**GIVEN PASSAGE**:

Skip to content

Construction and art shops create stage magic

A painter works on the Ladykillers set. (Lauren O’Malley) There is magic in Virgil. Theatre magic.
A painter works on the Ladykillers set.  (Lauren O’Malley)

There is magic in Virgil. Theatre magic.

The Shaw Festival’s scenic construction and art shop are tucked away in a warehouse near the local car wash, in a bland white building that belies the miracles happening within.

Theatre is a series of deceptions, delightful sleights-of-hand. On stage you’re led to believe a local dedicated father of two is an outspoken gay man; a hilarious, radiant redhead is a meek and mousy chambermaid. The sets the actors perform within are part of the ruse: This wire bundle is a tree; that curtain is a forest. The latter is all conjured up in Virgil.

Lesslie Tunmer is the head of scenic construction, the person through whose brain and hands every piece of scenery on a Shaw stage will pass.

**INFORMATION SUPPLIED**:

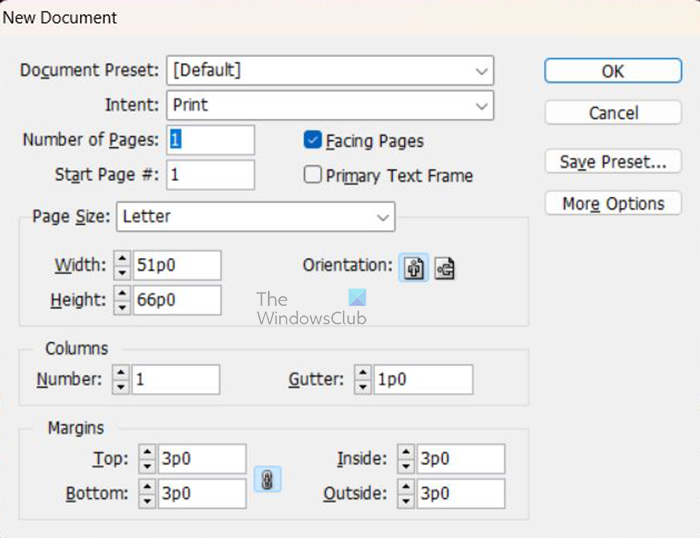
Task: Select the portrait orientation icon
Action: (x=413, y=268)
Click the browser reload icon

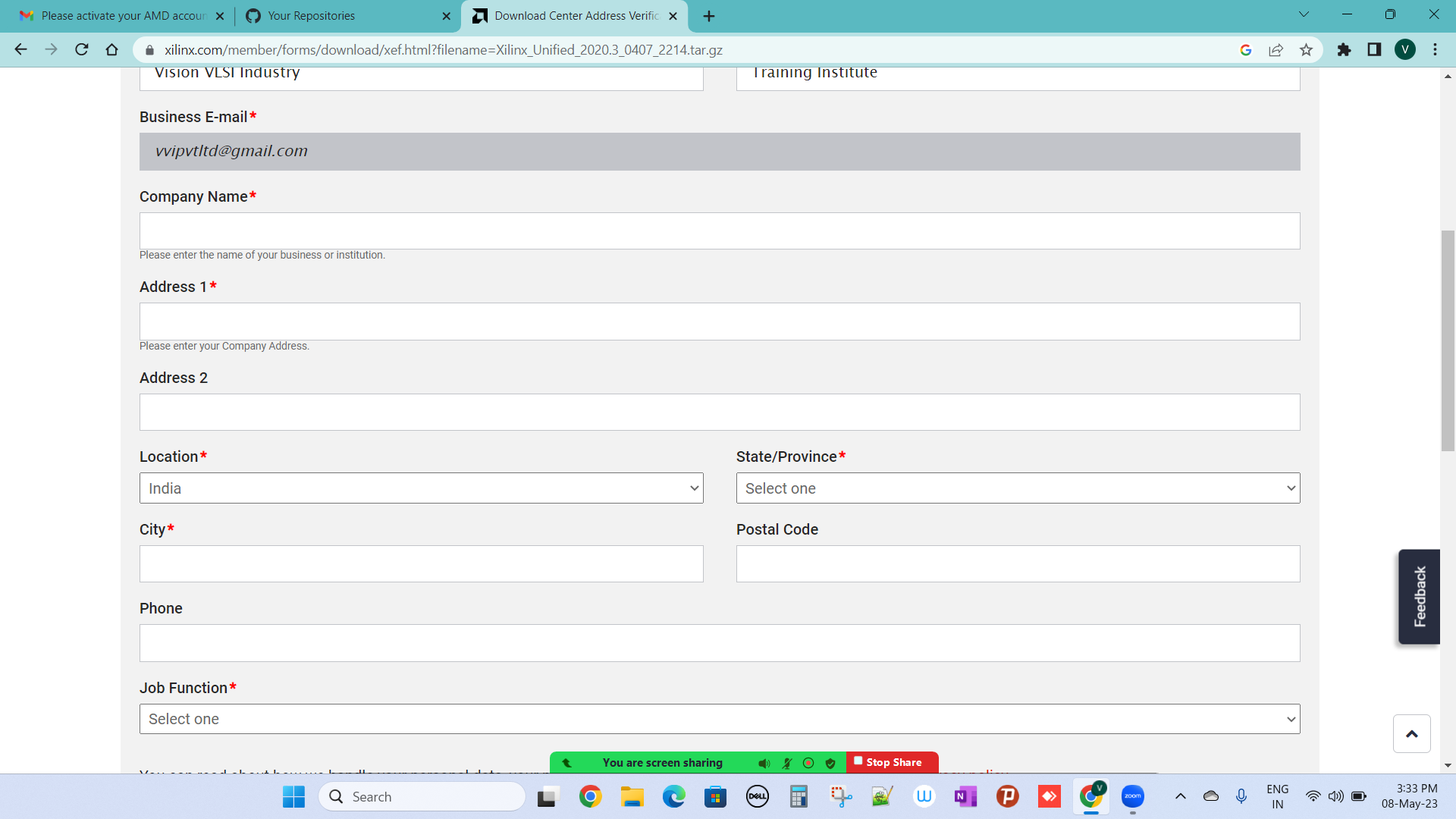[x=82, y=50]
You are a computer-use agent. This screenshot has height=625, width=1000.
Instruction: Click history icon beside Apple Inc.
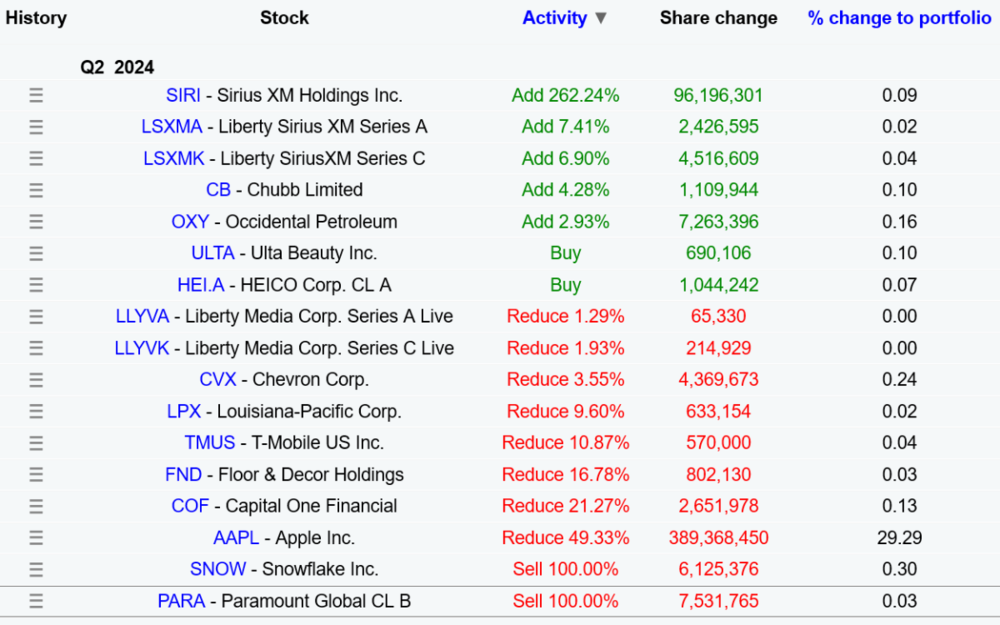(x=36, y=538)
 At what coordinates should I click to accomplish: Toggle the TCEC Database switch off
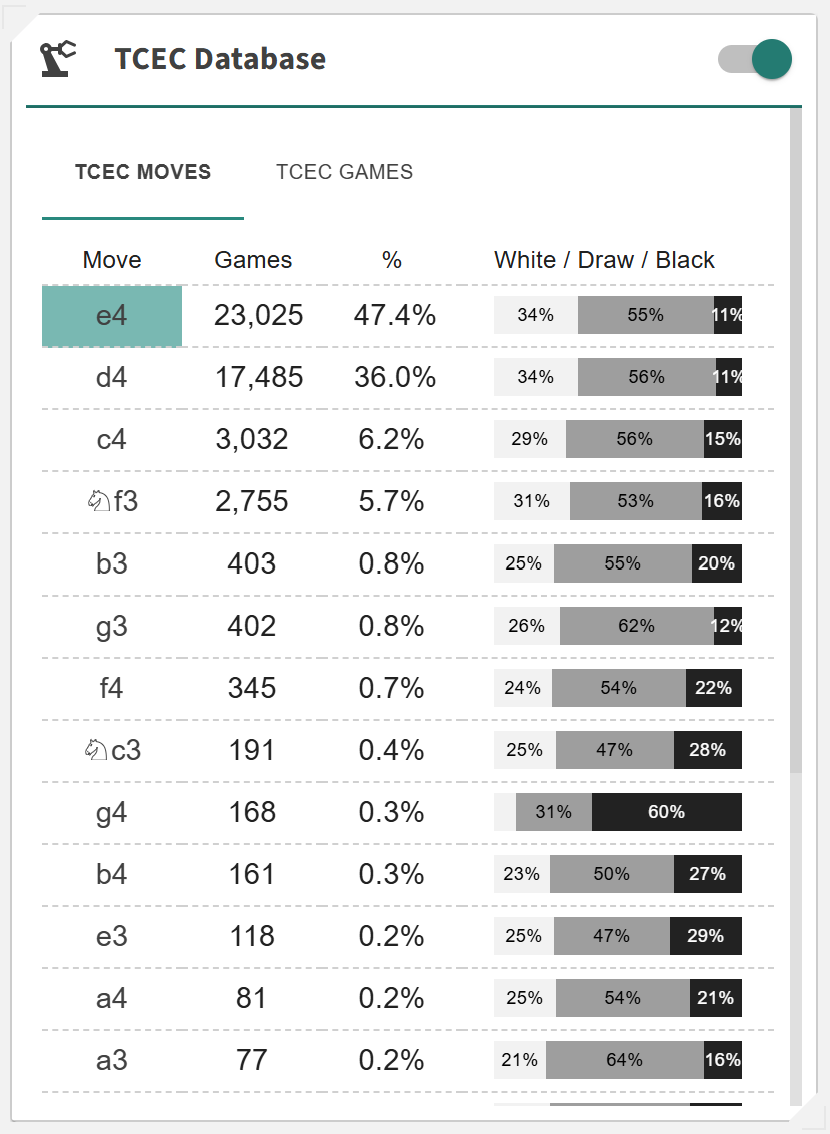[755, 59]
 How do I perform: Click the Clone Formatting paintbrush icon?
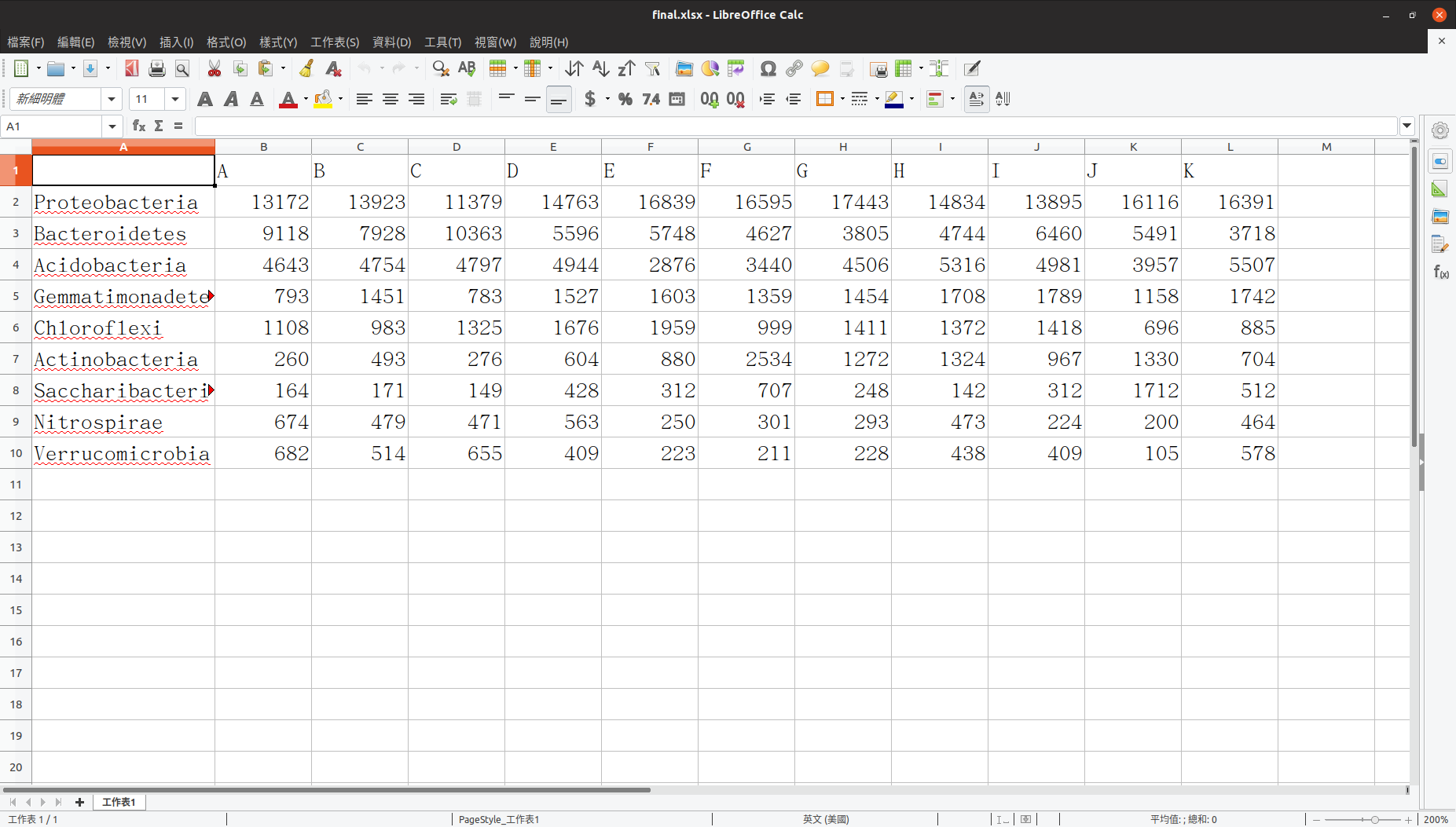point(306,69)
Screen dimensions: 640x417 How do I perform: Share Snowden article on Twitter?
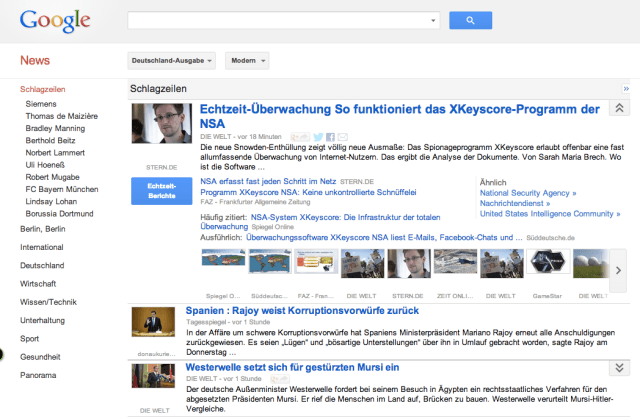pyautogui.click(x=317, y=136)
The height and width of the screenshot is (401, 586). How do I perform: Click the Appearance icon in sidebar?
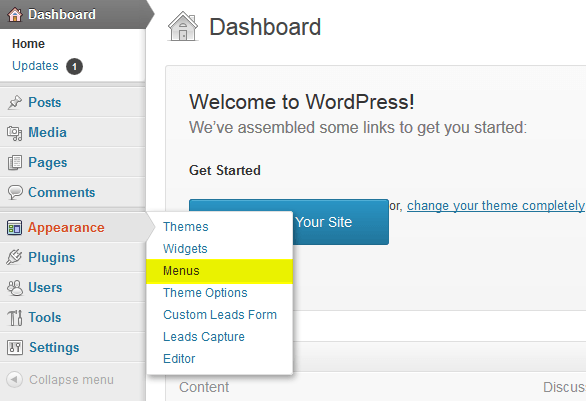[15, 228]
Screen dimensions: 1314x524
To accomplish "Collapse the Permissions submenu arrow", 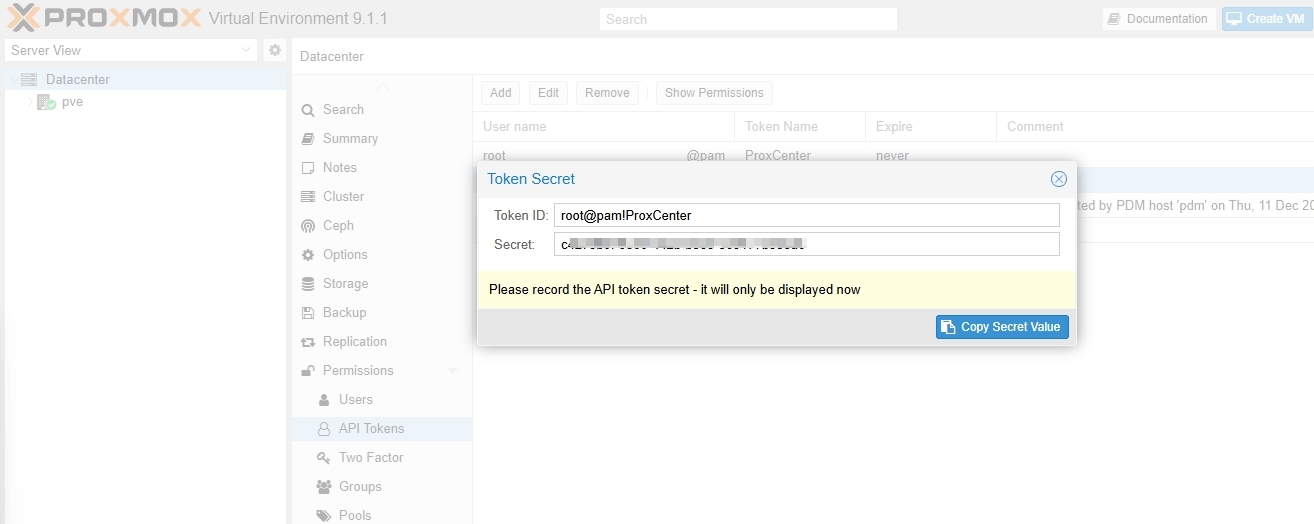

**REQUIRED TASKS**:
a - In the article about the Shaw Festival's stage magic, where are the scenic construction and art shop located?
b - Carry on writing the article about the Shaw Festival's construction and art shops, starting after its final sentence.

**PER-TASK ANSWERS**:
a - They are in a warehouse near the local car wash in Virgil, in a bland white building.

b -
He’s overseeing the return of the sets of Brigadoon, sent back from the stage for modifications improvised during rehearsals. Actors will now be dancing on rooftops, so they need steel reinforcements. To maintain the flow in a scene, a door must open from the other side. “During rehearsal it’s trial and error,” says Tunmer. “I have rehung 11 doors so far this season.”

Eight truckloads of sets will be travelling up and down Niagara Stone Road on this day, between the construction shop and the Festival Theatre.

At the same time, sets are being built for Cyrano de Bergerac and The Ladykillers. “It’s going to be chaotic,” says Tunmer, with no shortage of glee.

The Johannesburg-born engineer has been with the Shaw for 30 years, working with designers, directors, and even fight directors to get the sets just right. “Listening is the most important thing. I have to listen to the designer to get their intent, and then get as close to the look as I can,” says the genial genius.

Tunmer gets the look by using detailed calculations, making art into math and matter. Some designers, such as Judith Bowden who designed Ladykillers, create models to scale. “She starts with white card, a ‘white model,’ then progresses to a proper model which I turn into AutoCAD drawings,” explains Tunmer.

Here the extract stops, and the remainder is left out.